And then one of the first tasks we've told it to do is to connect up to this IBM i system. You'll be able to choose your database from the list as long as you're authorized to it. And then you'll be able to then choose all your queries to run. In this case, I tell it to select these columns or fields from this table or physical file or the wages that are greater than equal to this variable that we're going to pass into the project. So you can pass that in as a parameter.

Now, if you don't know SQL that well or don't know your columns or field names, you can hit this little button here and it'll let you go into an SQL wizard. And let me show you what that looks like. And you choose your library, they'll let you choose your files and columns. So it'll build that select statement for you. After we'd selected the data, then I told it to create an Excel file from that. So we're going to give it this name, employee.xls, going to dump it out to the sheet name, we told to give a custom title, header, footer.

You can even format out your columns individually, like in this case we're going to write off the sip code and we're going to use this pattern to show the leading zeros. Now, you'll not only be able to take it out to Excel, but we have these other tasks too. If you look on the left side of the screen, you'll see all the other formats we can write out to within a workflow.

By the way, if you want to use a new component within a workflow, you're going to just simply drag that over here. So I could just simply just go into my outline where I'd like that to appear and it will then insert it within the outline. Okay. Going to go ahead and get rid of that?

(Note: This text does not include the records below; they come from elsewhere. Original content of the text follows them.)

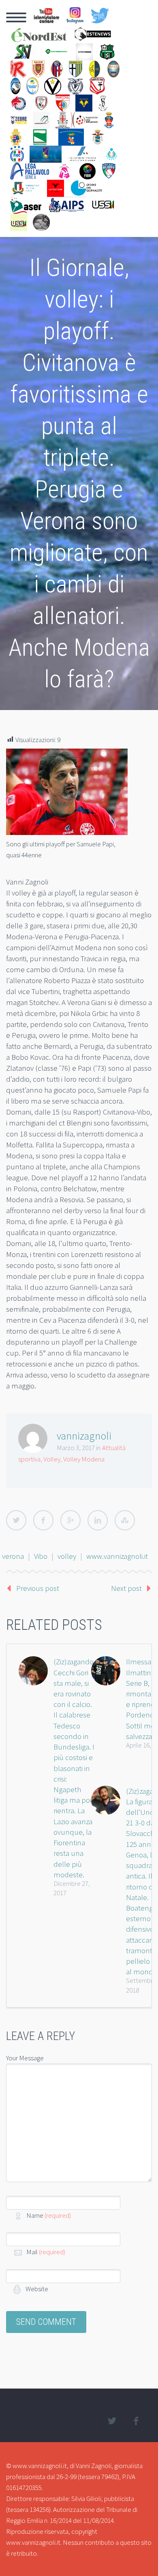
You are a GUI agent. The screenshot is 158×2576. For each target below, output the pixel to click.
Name (48, 2215)
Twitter (16, 1520)
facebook (136, 2421)
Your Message (25, 2057)
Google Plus (70, 1520)
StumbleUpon (125, 1520)
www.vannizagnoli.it (117, 1556)
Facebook (43, 1520)
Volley (51, 1459)
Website (36, 2288)
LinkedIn (98, 1520)
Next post (126, 1588)
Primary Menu (16, 17)
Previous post (37, 1588)
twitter (112, 2421)
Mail (45, 2251)
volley (67, 1556)
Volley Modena (84, 1459)
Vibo (40, 1556)
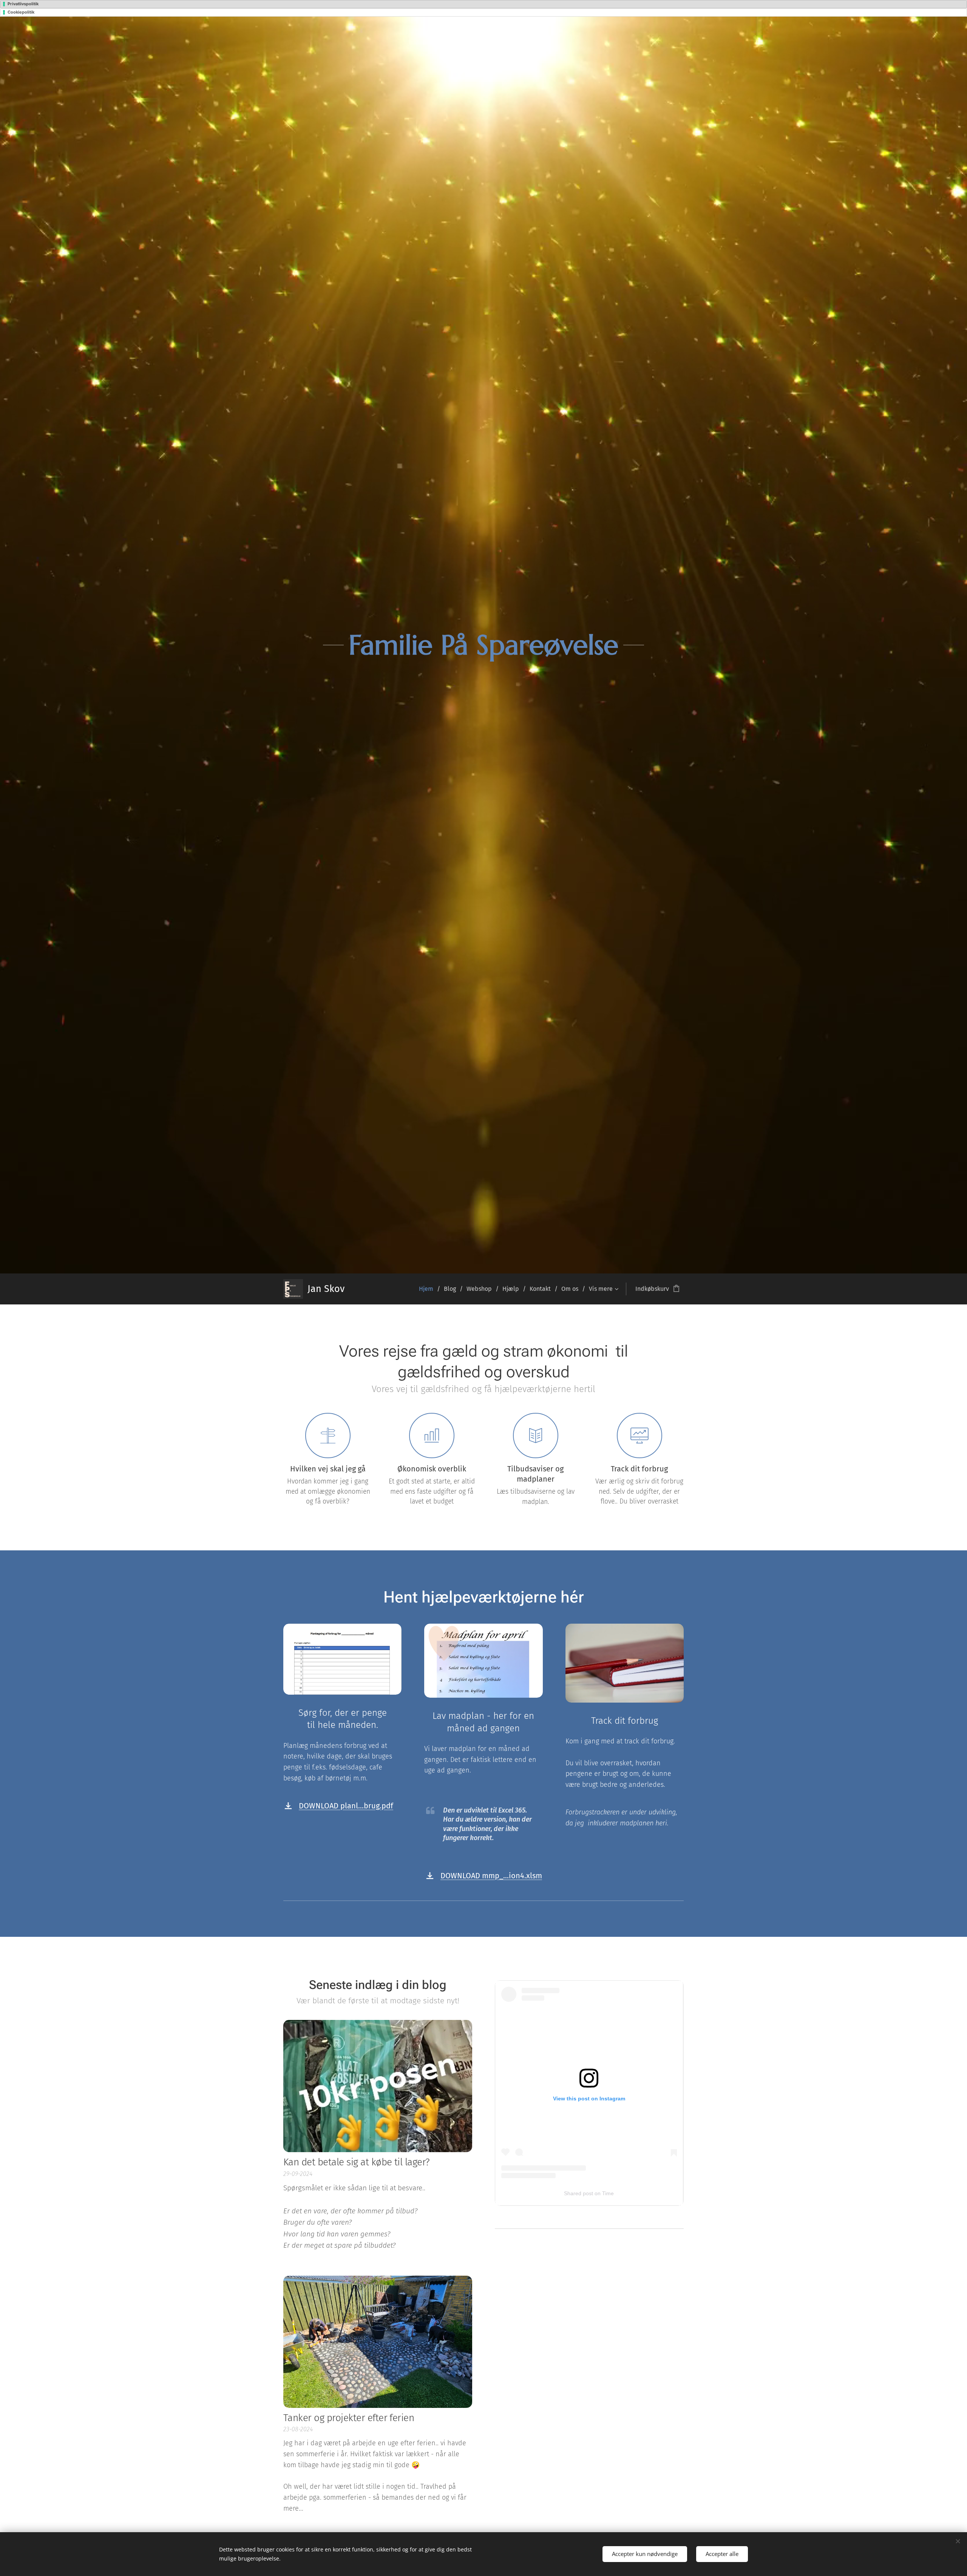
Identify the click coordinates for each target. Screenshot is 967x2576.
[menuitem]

After we've built the Excel file, I then wanted to encrypt it. So I told it to take that file that we just built in the prior step, go with the same name, but give it a PGP extension. Then we're going to use this PGP key to encrypt it. Now, if you don't know the key, you hit the browse button and it'll let you choose the key from the list. And then we told it to then connect up to an SFTP server, but you can just choose from the list.

If the haven't set up that connection yet, you can hit the create button and it will let you set up a new connection to that server. But in this case we want to choose an existing connection, and I told it to do a put to send this PGP file that was created in the prior step and place it into this folder location. And we're going to use this timestamp to prefix the file name when we write it up there. So you can use timestamps to do, and dates and times, to automatically prefix and suffix your files.

And then finally we told it to send an email confirmation, let them know this file was sent successfully. Let's go ahead and run this project interactively. You just hit the execute button and it will run that project from top to bottom. You can then view the job log, this is going to show you all the details so you can see where the job number that was assigned to it. You can then see the select theme that that was running. Here's where it wrote out the Excel file, here's where it then encrypted the file with PGP, and then it did an SFTP upload.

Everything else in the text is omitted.